And it goes on and on.

“Vegetable oils also take a massive toll on the environment. More vegetable oils are produced globally than all beef, chicken, shrimp, and cheese combined, contributing to record rates of deforestation and carbon emissions. In fact, two of the top three drivers of global deforestation are vegetable oil crops, soybean and palm oil. Zero Acre Farms is brewing up a new category of healthy oils and fats, made by fermentation, not deforestation.”

So, let me paraphrase. 

Go right to hell, you growers, oilseed-based companies and the supply chain. Right to hell, right now. Especially you, George Washington Carver, to hell with your 150 ways to make foods from an oilseed like the peanut, you go right to hell and we’re giving you a smelly room there, you bad person.

I hope I got that right.

I suppose I would have bought into this attack, if a great friend and leader of the bioeconomy, Jay Keasling, had mentioned any of this while accepting the 2013 George Washington Carver Award for Lifetime Achievement. After all, the award is named for a guy who is famous for promoting the cultivation of plant oils for an expanding set of food uses.

Given records:
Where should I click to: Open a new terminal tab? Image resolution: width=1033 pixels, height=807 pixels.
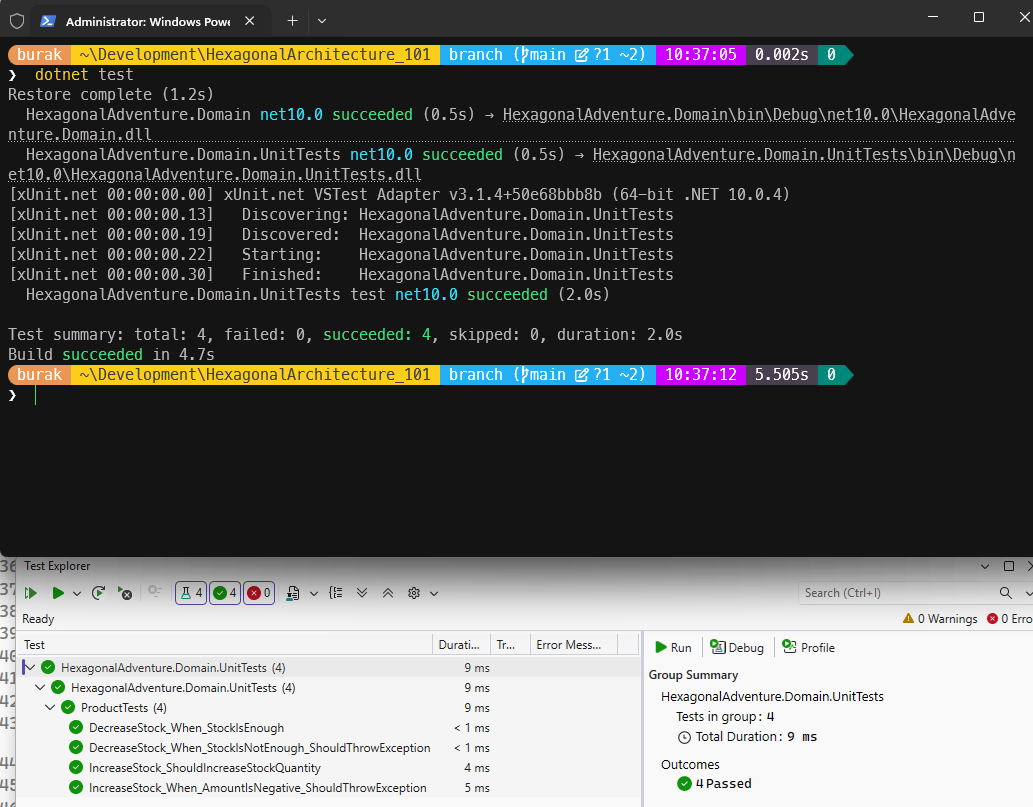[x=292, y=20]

* * *

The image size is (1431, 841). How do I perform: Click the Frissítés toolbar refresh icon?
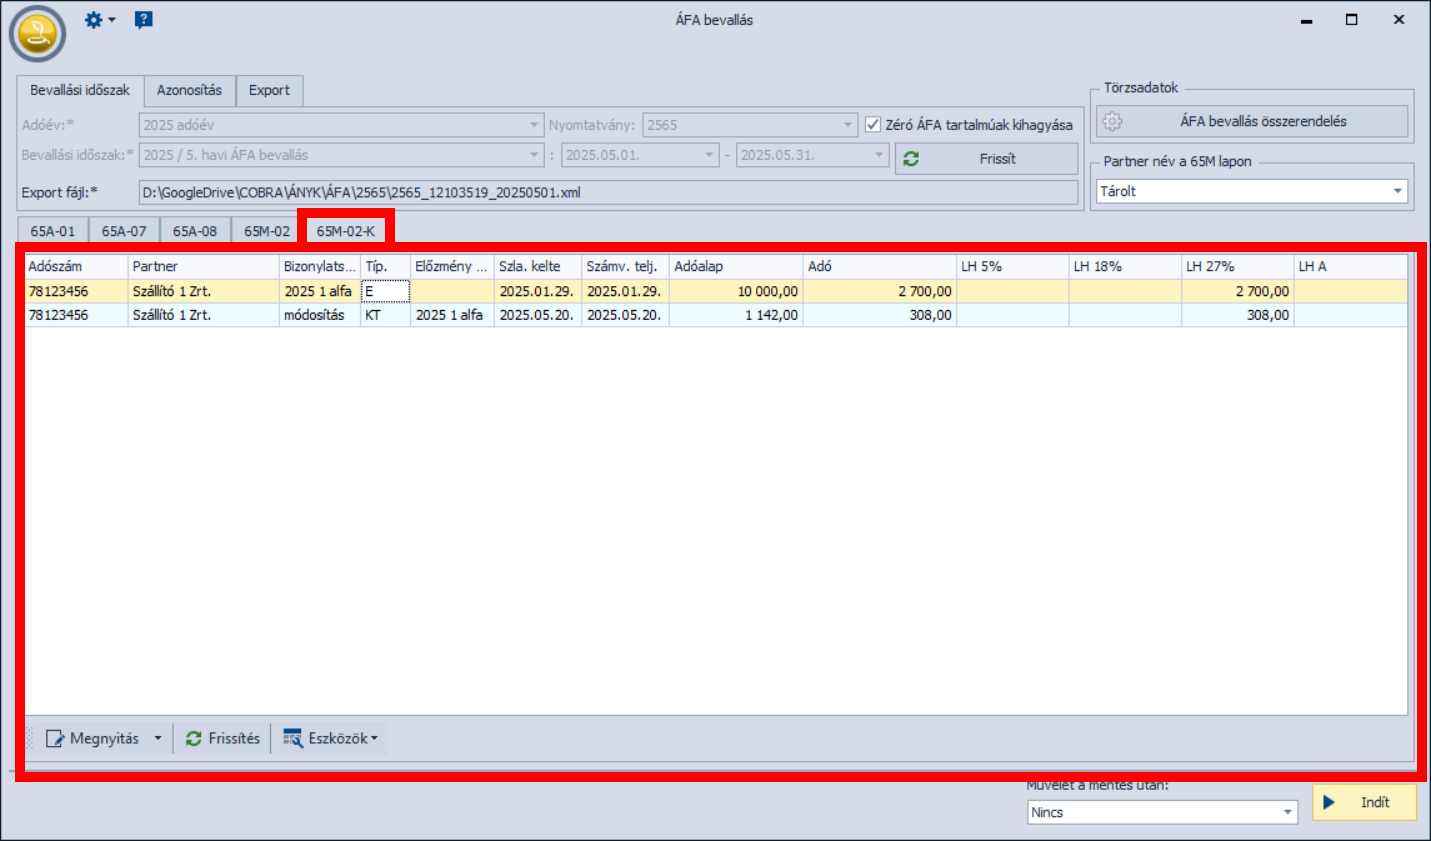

...

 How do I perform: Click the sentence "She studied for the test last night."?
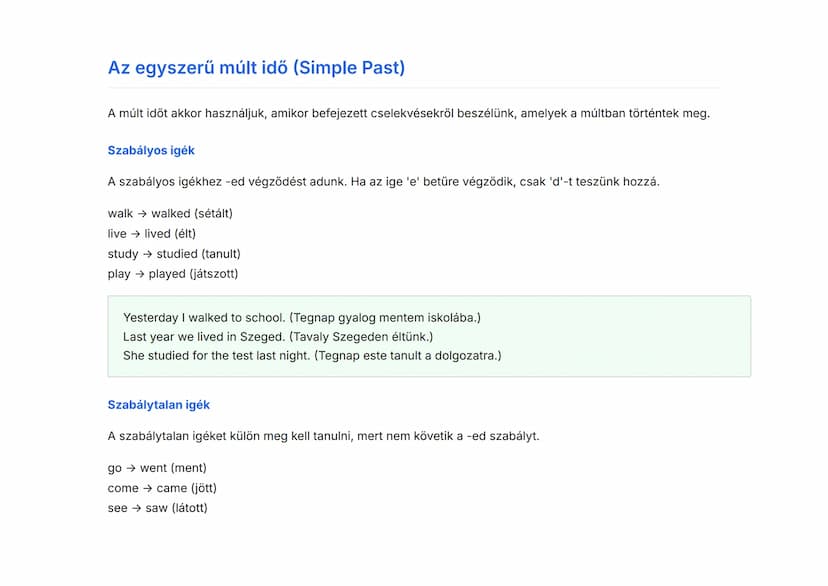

Task brief: Turn the paragraph in the vegetable oil piece above that begins "Vegetable oils also take a massive toll" into a short bulleted list that keeps its main facts.

Full solution:
- Vegetable oils do heavy damage to the environment.
- More vegetable oil is produced worldwide than beef, chicken, shrimp, and cheese combined.
- This adds to record rates of deforestation and carbon emissions.
- Soybean and palm oil are two of the top three drivers of deforestation worldwide.
- Zero Acre Farms is creating a new category of healthy oils and fats made by fermentation, not deforestation.